Soaring energy bills, compounded by a sharp rise in the price of second-hand cars and petrol costs, will drive inflation to 5.3 per cent, according to Sanjay Raja, Deutsche Bank’s senior economist.
That would be the highest reading notched by the consumer price index since March 1992.
Energy costs have propelled upwards over the last six months, led higher by an energy crunch on the Continent engineering widespread shortages of gas stocks.
“Energy prices have been front and center in the unfolding cost of living crisis – and there’s good reason for it. The energy basket will end the year up 25 per cent,” Raja said.
Meanwhile, countries emerging from the most onerous Covid-19 restrictions unleashed a wave of global demand for oil, sending prices higher. As a result, petrol prices have soared in the UK, likely hoisting inflation in December, Raja said.
Persistent semiconductor shortages choking the supply of new cars will add upward pressure to second-hand vehicle prices, feeding into overall core goods price inflation of around five per cent, leaving it touching record highs.
Inflation is expected to breach the seven per cent mark by some City experts in April when the energy watchdog’s adjustment to the cap on bills takes effect.
Red hot inflation will squeeze Brits’ budgets, prompting households to slash spending, which will weigh on economic growth, according Samuel Tombs, chief UK economist at Pantheon Macroeconomics.
Although Tombs expects the drag Omicron has exerted on the UK economy to be short-lived, with output restoring to pre-Omicron levels as soon as March, he highlights inflation is a greater threat to long-term growth.
“Omicron looks set to fade almost as quickly as it arrived, thanks partly to the rapid rollout of booster jabs,” Tombs said.
“Growth from [March] on, however, likely will be sluggish.

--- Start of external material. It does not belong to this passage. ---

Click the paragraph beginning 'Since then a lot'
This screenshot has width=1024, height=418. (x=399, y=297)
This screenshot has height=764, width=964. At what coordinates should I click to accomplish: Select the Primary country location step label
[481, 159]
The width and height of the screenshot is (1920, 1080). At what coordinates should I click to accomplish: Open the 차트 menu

Employment growth looks set to slow, due to the increase in employers’ national insurance contributions in April and a dearth of surplus workers.”
“At the same time, real take-home pay will be squeezed by high inflation and the rise in employees’ NICs,” he warned.

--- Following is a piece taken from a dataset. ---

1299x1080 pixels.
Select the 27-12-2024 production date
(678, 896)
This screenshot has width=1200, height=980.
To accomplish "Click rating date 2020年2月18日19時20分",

Those downbeat assessments were echoed by Paul Dales, chief UK economist at Capital Economics.
“With 2022 set to bring households higher utility bills and taxes, we have toned down our optimism on the strength of the consumer recovery,” Dales said.
Inflation incentivises people to cut back on spending if incomes do not keep pace.
Elevated inflation and weaker than expected growth will present a dilemma for the Bank of England, which announces its next decision on interest rates on February 3.
The Bank is expected to flex its inflation fighting muscles this year and hoist interest rates as many as four times, taking borrowing costs to 1.25 per cent by the end of 2022. The central bank lifted rates last month.
New cost of living estimates for December from the Office for National Statistics are released on Wednesday.